> [ACTIVITY]
Scan the entries for "will". Every line that holds it is to be copied.

> [Excerpts from a dataset]
○ ○ ○ ○ ○ ○ ○

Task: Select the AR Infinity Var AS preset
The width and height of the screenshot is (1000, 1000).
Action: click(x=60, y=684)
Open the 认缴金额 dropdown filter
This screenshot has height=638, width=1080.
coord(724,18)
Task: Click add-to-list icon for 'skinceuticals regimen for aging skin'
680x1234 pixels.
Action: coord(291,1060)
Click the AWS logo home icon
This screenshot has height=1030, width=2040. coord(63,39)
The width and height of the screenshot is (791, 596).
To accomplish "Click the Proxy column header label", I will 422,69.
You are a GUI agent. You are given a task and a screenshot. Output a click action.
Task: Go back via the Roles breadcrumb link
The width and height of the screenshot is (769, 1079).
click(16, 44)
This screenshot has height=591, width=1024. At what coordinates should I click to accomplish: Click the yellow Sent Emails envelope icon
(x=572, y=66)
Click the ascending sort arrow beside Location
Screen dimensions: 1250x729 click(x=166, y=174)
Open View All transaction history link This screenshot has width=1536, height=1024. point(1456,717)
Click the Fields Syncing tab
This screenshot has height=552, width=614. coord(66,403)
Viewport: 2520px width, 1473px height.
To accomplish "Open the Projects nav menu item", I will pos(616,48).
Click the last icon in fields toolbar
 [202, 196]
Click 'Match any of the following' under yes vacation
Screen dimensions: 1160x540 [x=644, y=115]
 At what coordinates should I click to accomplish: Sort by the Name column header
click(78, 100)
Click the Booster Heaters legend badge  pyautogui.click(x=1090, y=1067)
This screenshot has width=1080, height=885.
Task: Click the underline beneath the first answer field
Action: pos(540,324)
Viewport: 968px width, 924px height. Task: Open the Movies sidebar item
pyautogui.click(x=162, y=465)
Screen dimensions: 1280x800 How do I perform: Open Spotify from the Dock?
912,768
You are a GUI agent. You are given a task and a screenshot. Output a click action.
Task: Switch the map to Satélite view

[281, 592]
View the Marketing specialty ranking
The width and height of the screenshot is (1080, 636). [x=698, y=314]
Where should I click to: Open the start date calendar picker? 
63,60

○ ○ ○ ○ ○ ○ ○

> [RESPONSE TO THE TASK]
To accomplish "Click the Proxy column header label", I will 422,69.
To accomplish "Open the Projects nav menu item", I will pos(616,48).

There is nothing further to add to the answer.